Discussion List Archives

[Date Prev][Date Next][Thread Prev][Thread Next][Date Index][Thread Index]

Re: [ddlm-group] [SPAM] ASSP UTF-8 BOM

Dear colleagues,

I did some experiments with iconv, a robust text encoding conversion
tool. It will silently skip over an embedded BOM for any UTF encoding.
So, this seems to be a reasonable behavior even though it is non-standard.

>From internet searches, there does not seem to be a consensus on whether
UTF-8 should include a BOM. I suspect that the dislike of UTF-8 BOM
comes from people who only work on systems where UTF-8 is the default.

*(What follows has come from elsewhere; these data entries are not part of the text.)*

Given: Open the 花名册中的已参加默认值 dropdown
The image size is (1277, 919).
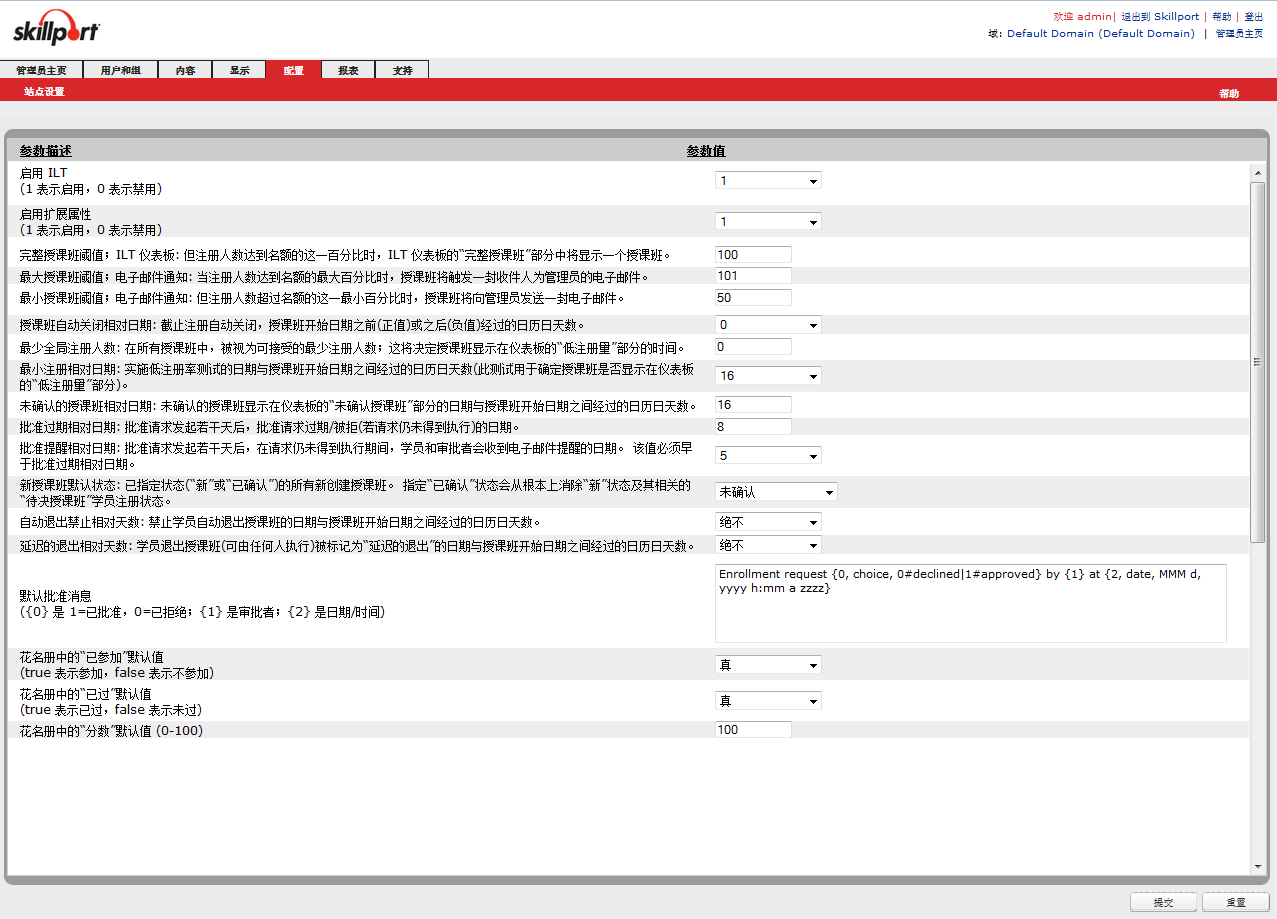Looking at the screenshot, I should point(768,665).
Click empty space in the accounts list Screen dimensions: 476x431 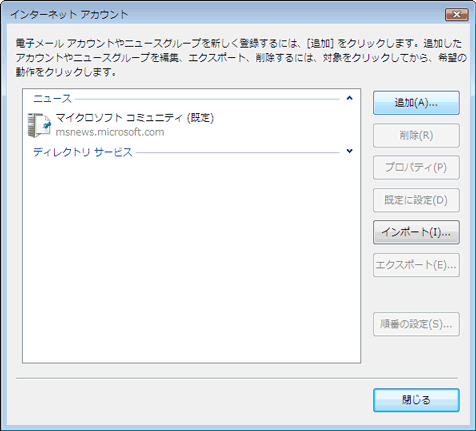[191, 260]
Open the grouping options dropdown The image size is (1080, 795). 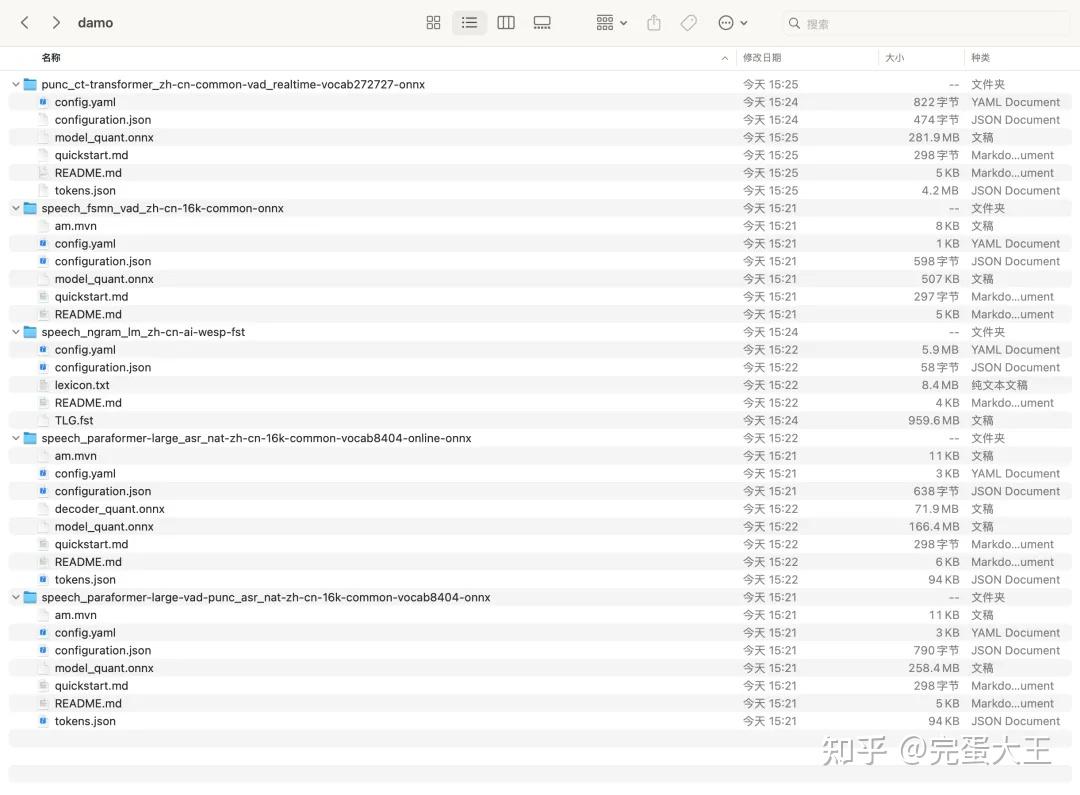pos(609,22)
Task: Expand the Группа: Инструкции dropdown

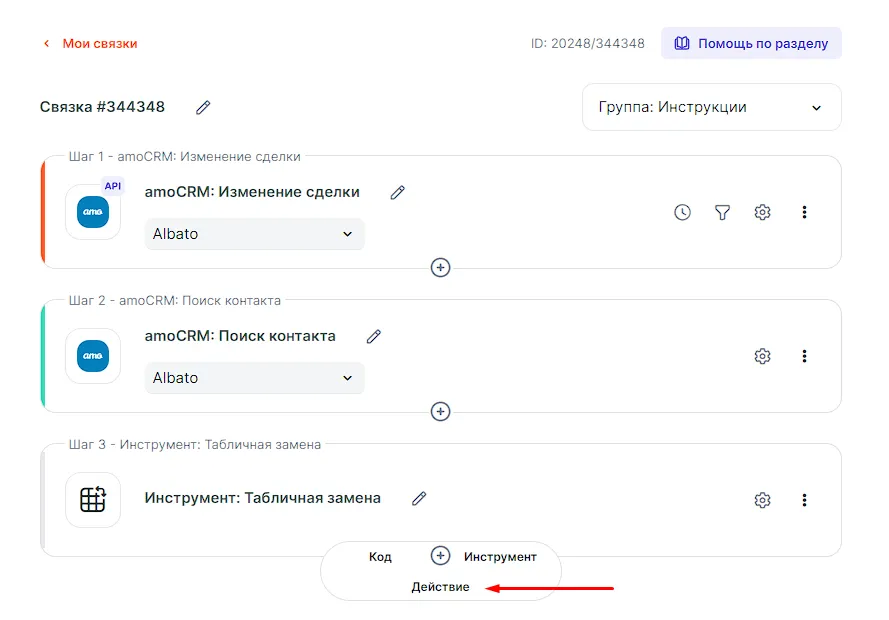Action: pyautogui.click(x=711, y=107)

CIF1 does not allow "extended" ASCII encoding for characters 128-255, so
there is no potential for misinterpreting valid CIF files. That is the
main purpose of a UTF-8 BOM.

So arguments for or against BOMs in CIF files both seem reasonable. CIF
parsers should tolerate leading and embedded UTF-8 BOMs, as well as
files with no BOM. For writing CIF2, it is probably best to make BOMs
optional, because the parser needs to tolerate both variations on input.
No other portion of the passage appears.